The attorneys were visibly shaken by the story of Kaitlyn Kash, an Austin mother who sought to terminate her pregnancy out of state after learning that her desperately wanted baby would die in utero because of a rare genetic condition. The group also heard from staff members at the center as well as representatives from abortion rights advocacy group AVOW and abortion travel fund groups including Fund Texas Choice and the Frontera Fund.

Twenty-one Democratic attorneys general in 2023 filed a friend-of-the-court brief in a lawsuit Kash is a part of, Zurawski v. Texas, which argues that a lack of clarity in Texas abortion laws has caused doctors to deny or delay care to women facing severe pregnancy complications, in some cases endangering their lives.

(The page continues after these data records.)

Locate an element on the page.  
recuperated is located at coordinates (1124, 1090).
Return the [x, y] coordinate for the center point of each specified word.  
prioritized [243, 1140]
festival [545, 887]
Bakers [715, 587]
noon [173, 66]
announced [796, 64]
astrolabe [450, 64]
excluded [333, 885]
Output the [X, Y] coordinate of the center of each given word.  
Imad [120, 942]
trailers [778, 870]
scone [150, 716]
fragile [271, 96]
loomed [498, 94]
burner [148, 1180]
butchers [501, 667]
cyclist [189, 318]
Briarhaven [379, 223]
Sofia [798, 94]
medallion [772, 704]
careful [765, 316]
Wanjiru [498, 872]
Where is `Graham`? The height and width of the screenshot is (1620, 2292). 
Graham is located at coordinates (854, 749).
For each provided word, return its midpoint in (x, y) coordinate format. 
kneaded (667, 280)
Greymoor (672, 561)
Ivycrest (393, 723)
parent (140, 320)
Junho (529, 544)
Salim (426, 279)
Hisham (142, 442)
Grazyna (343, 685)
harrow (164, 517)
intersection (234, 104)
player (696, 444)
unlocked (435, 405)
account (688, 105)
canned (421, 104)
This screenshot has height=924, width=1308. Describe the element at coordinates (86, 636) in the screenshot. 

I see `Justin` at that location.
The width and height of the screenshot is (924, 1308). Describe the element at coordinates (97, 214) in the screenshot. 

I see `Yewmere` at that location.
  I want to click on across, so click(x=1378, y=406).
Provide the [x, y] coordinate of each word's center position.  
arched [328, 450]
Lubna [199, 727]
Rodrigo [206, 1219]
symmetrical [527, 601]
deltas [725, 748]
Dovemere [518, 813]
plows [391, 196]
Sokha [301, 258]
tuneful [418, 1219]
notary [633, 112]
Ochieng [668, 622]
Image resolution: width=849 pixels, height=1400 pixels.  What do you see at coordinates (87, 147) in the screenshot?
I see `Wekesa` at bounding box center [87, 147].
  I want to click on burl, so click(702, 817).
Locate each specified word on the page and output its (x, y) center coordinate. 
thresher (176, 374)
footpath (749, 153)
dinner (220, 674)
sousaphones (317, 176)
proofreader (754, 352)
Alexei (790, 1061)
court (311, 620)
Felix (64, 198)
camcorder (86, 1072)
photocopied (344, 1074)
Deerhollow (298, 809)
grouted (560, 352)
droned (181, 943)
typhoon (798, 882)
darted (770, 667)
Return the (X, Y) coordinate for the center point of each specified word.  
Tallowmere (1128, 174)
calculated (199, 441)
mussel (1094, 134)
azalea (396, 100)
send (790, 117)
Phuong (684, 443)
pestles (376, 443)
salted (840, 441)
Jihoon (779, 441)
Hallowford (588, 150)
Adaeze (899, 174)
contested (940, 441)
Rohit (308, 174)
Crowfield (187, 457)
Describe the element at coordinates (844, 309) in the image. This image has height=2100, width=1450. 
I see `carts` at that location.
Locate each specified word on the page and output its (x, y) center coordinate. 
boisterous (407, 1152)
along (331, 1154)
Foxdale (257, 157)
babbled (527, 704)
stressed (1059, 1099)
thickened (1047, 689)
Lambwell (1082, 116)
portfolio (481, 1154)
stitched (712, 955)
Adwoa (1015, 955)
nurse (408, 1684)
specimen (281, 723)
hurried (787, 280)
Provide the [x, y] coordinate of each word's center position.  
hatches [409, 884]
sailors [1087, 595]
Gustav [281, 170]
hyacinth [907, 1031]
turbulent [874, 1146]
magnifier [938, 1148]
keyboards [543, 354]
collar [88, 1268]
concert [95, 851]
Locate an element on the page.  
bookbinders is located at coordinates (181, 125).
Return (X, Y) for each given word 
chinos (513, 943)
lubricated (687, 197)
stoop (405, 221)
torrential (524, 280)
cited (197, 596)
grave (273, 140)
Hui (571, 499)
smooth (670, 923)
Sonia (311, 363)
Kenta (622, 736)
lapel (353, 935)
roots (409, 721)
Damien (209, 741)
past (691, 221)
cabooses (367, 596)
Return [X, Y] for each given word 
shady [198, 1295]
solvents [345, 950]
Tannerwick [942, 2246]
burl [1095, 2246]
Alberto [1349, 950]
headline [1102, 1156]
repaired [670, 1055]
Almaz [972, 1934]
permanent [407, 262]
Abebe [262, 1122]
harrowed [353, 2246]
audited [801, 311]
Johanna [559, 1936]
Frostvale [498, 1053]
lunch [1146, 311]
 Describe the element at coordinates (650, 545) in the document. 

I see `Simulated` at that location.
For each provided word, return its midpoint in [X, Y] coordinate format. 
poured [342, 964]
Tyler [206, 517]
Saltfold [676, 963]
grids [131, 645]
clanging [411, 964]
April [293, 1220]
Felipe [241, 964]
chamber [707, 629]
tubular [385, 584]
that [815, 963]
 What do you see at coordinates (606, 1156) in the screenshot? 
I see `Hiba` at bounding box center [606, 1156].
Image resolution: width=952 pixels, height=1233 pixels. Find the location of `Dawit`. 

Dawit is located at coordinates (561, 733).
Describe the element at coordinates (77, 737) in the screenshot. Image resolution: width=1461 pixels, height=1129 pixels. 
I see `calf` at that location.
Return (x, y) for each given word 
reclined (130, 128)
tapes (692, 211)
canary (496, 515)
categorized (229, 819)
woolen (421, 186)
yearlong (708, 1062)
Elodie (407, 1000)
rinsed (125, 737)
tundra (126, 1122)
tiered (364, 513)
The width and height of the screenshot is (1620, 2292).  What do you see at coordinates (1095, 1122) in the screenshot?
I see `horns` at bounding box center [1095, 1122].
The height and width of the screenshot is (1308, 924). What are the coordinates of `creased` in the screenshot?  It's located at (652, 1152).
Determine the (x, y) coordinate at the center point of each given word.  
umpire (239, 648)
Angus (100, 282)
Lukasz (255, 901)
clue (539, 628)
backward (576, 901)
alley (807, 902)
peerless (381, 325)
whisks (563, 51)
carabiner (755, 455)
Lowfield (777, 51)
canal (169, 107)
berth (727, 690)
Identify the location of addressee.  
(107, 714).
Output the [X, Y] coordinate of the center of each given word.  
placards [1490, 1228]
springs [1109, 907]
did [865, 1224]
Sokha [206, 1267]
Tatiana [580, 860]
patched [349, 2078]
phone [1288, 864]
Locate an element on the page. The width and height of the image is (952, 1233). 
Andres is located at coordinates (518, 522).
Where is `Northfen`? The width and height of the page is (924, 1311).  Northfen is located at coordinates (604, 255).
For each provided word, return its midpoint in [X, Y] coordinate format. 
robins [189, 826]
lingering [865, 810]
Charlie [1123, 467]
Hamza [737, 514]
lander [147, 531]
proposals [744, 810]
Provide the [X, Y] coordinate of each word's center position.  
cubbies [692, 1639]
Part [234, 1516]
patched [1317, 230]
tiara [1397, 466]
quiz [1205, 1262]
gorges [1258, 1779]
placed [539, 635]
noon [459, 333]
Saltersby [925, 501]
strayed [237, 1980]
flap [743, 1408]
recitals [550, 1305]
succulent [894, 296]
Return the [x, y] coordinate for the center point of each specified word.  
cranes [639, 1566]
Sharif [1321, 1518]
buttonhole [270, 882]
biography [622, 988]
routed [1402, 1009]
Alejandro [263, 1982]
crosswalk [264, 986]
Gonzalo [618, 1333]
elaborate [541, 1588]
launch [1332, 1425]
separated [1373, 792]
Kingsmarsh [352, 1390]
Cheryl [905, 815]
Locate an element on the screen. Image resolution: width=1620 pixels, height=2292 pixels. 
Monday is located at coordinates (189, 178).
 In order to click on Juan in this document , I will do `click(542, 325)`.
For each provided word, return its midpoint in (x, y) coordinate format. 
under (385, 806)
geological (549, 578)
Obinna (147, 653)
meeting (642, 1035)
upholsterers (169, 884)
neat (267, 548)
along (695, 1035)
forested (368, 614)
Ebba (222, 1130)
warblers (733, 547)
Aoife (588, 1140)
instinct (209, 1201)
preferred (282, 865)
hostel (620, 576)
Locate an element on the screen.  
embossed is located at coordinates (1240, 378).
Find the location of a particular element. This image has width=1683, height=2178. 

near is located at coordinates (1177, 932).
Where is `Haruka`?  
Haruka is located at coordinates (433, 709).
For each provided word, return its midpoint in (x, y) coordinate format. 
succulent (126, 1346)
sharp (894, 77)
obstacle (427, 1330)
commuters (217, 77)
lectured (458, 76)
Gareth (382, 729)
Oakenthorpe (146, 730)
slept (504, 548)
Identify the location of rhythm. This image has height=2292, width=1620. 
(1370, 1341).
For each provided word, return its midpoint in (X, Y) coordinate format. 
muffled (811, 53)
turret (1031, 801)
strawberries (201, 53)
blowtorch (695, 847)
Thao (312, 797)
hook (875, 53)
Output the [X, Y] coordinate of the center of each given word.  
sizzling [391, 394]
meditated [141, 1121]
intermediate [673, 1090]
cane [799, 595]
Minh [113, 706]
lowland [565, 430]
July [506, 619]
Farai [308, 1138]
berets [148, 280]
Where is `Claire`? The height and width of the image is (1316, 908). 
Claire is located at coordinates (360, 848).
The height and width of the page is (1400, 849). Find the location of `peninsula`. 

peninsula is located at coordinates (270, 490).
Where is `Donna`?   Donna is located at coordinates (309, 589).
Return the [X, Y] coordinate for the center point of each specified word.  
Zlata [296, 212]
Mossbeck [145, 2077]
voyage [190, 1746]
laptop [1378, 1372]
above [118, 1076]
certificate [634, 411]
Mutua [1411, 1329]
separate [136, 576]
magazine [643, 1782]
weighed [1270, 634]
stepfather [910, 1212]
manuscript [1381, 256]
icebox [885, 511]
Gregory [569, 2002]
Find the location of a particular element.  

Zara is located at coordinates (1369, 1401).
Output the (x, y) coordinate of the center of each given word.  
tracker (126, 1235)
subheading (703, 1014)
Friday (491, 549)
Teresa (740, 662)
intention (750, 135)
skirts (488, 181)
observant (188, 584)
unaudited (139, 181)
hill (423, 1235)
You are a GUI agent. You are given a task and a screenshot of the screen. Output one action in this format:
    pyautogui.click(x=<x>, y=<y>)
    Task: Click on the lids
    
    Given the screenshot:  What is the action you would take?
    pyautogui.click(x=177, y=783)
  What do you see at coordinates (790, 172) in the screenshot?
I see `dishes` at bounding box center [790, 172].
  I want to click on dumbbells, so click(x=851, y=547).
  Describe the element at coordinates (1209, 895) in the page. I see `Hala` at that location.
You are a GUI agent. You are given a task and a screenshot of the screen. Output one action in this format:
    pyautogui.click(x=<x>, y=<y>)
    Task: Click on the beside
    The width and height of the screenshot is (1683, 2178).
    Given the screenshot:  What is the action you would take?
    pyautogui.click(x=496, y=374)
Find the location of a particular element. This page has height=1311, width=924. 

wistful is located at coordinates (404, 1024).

In that brief, they argued that Texas’ laws negatively affect not only Texas women, but also states with abortion protections, which have seen increases of up to 600% in Texas women seeking to terminate their pregnancies in their states after Texas implemented a six-week abortion ban in 2021.

Arizona Attorney General Kris Mayes, who made national headlines after saying she would not prosecute doctors for violations of a total abortion ban the majority-conservative Arizona Supreme Court allowed to go into effect earlier this year, said the effect of Texas’ bans has renewed her dedication to fight for reproductive rights in the courts.

"That's why we're fighting so hard in Arizona, to avoid what's happened in Texas," Mayes told the Statesman. "It was like looking into a future that we are fighting hard against."

New Jersey Attorney General Matt Platkin, who met his wife and began his political career in San Antonio, was also deeply affected by Kash’s testimony. He told the Statesman that he and his wife were given a fatal fetal diagnosis while SB 8 was in effect — as did Kash — and that it occurred just weeks before a scheduled visit to see Platkin’s wife’s family. The couple was able to terminate the pregnancy in New Jersey just before they left to visit Texas.

While he listened to Kash, it seemed to him she was speaking of a “parallel universe.”

“I was watching what we would have gone through — and the only reason Kaitlyn went through that is because she lives in Texas, and we live in New Jersey,” he said. “Listening to the (other speakers) and what they talked about, it just really struck me how horrific this is.”

Like Ford, Platkin said the experience strengthened his commitment to fighting for abortion rights.

"There's become an increased responsibility from states like New Jersey, and the states of my other colleagues, to stand up for people who aren't even necessarily our residents,” Platkin said. “I can't walk away from this and feel like I have anything other than a moral obligation to do what we're doing.”